## EXERCISE OBJECTIVE
A line belongs in the answer only if it contains the word "topics"; copy every such line from the listing below.
++++ DATA TO EXAMINE
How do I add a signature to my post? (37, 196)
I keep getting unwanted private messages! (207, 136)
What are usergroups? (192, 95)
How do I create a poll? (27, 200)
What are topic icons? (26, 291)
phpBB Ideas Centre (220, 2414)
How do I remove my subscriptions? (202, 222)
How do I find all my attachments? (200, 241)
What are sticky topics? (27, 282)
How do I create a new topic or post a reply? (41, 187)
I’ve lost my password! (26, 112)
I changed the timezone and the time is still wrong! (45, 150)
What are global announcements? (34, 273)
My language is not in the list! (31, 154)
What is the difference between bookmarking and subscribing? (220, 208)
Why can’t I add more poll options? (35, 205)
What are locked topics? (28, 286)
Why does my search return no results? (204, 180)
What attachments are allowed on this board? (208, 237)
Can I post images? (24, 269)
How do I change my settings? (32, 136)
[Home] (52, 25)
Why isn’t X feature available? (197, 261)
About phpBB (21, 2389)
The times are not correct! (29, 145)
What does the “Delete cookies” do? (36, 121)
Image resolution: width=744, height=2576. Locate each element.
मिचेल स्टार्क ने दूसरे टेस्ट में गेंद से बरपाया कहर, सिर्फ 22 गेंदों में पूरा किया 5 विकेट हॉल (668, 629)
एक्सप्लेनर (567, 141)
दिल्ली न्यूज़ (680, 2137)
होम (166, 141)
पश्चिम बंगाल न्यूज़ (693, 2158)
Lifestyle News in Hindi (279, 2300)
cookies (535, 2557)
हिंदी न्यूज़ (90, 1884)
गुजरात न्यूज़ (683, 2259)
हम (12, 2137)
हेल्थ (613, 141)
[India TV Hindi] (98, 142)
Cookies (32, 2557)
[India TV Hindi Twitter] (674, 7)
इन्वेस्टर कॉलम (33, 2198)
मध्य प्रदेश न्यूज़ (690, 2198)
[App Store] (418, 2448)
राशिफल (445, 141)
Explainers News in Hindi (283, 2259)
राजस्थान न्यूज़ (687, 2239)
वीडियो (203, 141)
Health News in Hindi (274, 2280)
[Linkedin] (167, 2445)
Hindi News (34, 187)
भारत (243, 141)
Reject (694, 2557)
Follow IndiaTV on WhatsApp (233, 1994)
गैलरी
++++++++
## RESPONSE FOR THIS EXERCISE
What are sticky topics? (27, 282)
What are locked topics? (28, 286)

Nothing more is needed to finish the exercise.